Understanding Graphs in GPUView and RGP

Tue
30
Nov 2021

When optimizing performance of a game or some other program, the most important thing is to get hard data first – to profile it using some tools, to see what is happening and where to focus attention. There are many profiling tools available. When talking about graphics, we realize that GPU is really a co-processor that can execute submitted work at its own pace, therefore GPU profiling tools offer a specific type of graph to visualize it. In this article, I will explain how to read this type of graph.

Let's take Radeon GPU Profiler (RGP) as an example. This program is available for free and is compatible with AMD graphics cards. It can capture data from programs that use Direct3D 12 or Vulkan. When we open a capture file and go to Overview > Frame summary tab, we can see a graph like this one:

It may look scary at first glance, but don't worry and stay with me. I will explain everything step-by-step. I don't know if there is any name for this type of graph, so let's call it a "queue graph" because it shows a queue of tasks submitted to the graphics card and executed by it.

The horizontal axis is time, passing in the right direction at a constant pace. The vertical axis is the queue, with the front of the queue on the bottom and items enqueued later stacked on top.

At each point in time, the item on the bottom row is the one currently executing on the GPU. Everything above this row is waiting for its turn. It means that from the graph we can see and measure when a certain piece of work (like D3D12 ExecuteCommandLists call in this example) was enqueued, when it started executing. and how long it took to execute it. The width of the bottom block represents the amount of time that was required to execute. Note that the work item going “down the stairs” has no meaning in itself. It just means something in front of it finished, so the queue ahead is shorter. Only when it ends up in the bottom row, it really starts executing.

Another thing to note is that some items wait in the queue but don't take any significant time to execute. These are simple and quick commands, like the green call to the Signal function marked here. When everything in front of it completes, it also completes in no time.

We can make more observations from this graph if we consider the fact that games work with frames, each frame executes commands to draw the whole image from clearing background through 3D objects to UI and finishes with a call to the Present function, marked here in brown color.

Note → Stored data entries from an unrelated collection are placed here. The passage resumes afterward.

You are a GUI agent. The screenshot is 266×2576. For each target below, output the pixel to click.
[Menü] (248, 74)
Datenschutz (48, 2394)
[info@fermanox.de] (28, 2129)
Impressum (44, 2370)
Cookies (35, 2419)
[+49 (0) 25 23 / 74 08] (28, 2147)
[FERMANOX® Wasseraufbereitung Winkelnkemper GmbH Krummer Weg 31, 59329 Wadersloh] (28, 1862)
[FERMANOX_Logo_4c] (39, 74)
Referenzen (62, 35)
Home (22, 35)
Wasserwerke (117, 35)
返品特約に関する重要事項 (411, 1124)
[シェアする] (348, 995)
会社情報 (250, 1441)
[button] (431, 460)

By looking for this type of item, we can conclude when a new frame begins. For example, in the point "A" the GPU is still executing commands of frame N, while we have all commands for the next frame N+1 enqueued, including its next Present, and also the commands for frame N+2 are stacking up at the end of the queue. Thus, we can expect the game to have 2 frames of latency in displaying the image.

The same type of graph is used by GPUView - a free tool from Microsoft that can record and display what is happening in the system on a very low level. (The linked article is very old - right now the way to install the tool is to grab Windows Assessment and Deployment Kit (Windows ADK) and a convenient UI for it is UIforETW). As you can see here, both "3D Hardware Queue" of my graphics card and software "Device Context" of a running game show packets of work submitted for rendering.

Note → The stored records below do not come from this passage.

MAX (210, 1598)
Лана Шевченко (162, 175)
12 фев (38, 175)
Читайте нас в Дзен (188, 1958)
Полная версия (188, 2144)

One important piece of information that we can extract from this graph is that GPU is not busy 100% of the time. GPUView actually shows the number on the right, which is 77.89% for the current view. It means the game is not GPU-bound. Reducing graphics quality settings would not increase framerate (FPS). This often happens when the game does some heavy computations on the CPU or when it reaches 60 FPS and we have V-sync enabled. Here we have the latter case, as we can see moments of vertical synchronization marked as blue lines, while rendering each frame seems to be blocked until that moment.